[Source records]
__________________________________________________

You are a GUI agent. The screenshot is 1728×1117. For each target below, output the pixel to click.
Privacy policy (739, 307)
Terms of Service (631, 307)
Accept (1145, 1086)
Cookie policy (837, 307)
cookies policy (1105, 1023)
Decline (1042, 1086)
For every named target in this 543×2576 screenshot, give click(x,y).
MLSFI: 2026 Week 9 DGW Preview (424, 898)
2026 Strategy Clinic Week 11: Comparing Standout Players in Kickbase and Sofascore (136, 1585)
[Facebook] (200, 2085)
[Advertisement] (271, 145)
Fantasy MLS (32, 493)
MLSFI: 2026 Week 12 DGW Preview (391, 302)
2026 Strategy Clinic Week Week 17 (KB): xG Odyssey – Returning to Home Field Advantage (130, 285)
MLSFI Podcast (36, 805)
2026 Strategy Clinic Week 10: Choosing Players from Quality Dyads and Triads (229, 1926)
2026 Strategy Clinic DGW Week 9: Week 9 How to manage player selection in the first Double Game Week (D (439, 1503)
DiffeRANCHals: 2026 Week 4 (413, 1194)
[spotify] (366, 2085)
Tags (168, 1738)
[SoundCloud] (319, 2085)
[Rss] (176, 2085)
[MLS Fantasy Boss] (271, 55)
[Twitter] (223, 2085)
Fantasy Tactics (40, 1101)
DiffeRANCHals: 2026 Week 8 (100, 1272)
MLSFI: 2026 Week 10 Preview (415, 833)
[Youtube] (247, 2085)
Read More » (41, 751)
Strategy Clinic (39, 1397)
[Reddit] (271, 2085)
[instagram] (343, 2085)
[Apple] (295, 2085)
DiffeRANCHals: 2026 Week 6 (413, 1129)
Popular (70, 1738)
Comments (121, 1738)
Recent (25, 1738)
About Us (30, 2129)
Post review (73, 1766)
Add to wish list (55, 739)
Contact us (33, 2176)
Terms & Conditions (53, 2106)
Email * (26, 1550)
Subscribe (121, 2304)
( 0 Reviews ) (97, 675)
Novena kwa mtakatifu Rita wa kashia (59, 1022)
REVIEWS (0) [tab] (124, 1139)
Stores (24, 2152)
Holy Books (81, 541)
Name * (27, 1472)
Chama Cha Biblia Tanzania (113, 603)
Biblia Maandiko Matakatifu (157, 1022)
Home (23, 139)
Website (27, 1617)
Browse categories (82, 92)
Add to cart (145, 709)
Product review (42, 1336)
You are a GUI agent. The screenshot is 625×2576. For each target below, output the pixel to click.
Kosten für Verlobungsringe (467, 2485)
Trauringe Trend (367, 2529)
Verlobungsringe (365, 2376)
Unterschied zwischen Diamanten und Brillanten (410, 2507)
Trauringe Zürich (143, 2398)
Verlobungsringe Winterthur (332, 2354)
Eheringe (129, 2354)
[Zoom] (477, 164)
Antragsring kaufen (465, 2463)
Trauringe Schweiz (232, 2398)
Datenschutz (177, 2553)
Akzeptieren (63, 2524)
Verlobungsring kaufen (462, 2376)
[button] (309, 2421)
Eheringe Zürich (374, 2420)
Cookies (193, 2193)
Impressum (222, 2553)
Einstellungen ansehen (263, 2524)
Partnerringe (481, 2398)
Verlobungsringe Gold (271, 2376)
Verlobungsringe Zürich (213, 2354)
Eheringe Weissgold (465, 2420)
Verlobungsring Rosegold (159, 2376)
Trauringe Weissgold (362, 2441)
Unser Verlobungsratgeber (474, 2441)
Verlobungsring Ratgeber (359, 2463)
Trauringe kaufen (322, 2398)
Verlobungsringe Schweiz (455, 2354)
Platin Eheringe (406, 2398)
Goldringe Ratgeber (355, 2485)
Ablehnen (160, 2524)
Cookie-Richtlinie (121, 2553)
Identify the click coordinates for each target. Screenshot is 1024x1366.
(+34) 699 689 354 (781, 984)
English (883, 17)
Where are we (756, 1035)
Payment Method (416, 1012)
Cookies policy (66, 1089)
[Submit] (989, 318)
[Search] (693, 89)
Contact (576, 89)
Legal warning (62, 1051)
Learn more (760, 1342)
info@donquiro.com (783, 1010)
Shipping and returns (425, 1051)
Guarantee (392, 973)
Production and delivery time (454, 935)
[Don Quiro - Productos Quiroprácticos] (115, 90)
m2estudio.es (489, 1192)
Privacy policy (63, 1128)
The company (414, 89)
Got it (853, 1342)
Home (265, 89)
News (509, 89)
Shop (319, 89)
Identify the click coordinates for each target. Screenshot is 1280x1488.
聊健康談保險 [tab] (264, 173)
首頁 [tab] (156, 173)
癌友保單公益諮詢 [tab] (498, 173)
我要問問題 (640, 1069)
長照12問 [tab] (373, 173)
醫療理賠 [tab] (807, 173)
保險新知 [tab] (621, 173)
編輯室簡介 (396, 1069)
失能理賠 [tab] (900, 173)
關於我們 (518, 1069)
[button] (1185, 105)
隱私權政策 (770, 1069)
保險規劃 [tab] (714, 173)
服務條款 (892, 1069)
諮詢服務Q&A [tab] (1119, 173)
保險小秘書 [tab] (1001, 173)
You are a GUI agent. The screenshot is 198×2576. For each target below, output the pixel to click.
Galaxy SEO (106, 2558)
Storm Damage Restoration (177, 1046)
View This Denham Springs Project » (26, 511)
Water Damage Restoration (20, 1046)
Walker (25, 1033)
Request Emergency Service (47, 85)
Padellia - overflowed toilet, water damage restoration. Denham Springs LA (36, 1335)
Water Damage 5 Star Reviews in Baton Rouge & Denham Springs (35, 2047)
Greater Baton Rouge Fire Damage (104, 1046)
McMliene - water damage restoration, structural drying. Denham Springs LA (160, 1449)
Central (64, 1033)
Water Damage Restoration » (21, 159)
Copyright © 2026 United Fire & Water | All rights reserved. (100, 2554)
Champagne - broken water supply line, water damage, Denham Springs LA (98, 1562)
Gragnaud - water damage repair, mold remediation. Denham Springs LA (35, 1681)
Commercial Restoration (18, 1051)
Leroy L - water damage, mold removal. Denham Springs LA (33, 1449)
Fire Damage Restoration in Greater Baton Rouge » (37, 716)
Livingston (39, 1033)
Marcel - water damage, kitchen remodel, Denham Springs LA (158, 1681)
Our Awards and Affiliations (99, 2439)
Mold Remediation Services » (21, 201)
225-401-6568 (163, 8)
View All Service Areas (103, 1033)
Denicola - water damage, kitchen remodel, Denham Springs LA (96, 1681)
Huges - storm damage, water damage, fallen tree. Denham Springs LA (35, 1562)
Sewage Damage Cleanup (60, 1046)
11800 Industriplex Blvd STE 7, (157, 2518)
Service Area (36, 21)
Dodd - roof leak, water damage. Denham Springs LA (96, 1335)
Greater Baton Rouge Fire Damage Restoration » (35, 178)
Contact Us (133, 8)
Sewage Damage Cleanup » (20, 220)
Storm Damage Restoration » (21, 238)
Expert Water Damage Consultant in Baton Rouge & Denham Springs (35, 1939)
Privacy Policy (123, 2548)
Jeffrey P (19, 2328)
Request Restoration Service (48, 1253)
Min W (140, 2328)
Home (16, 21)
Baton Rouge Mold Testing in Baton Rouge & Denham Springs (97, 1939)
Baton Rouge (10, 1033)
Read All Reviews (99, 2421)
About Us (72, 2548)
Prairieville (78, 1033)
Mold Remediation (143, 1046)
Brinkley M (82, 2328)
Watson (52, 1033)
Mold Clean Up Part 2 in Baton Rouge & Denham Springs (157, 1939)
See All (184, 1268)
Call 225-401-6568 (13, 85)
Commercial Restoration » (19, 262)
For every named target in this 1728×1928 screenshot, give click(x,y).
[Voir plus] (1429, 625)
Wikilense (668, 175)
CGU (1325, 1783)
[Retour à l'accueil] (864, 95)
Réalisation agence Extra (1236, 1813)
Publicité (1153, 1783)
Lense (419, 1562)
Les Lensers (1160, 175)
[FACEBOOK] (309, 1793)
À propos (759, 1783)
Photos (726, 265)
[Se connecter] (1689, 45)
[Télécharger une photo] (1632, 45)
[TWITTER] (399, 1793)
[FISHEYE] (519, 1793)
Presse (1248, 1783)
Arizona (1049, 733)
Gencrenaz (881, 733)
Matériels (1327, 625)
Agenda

__________________________________________________

### Work item
Write only the number of lines above that contain "kaufen".

### Written reply
3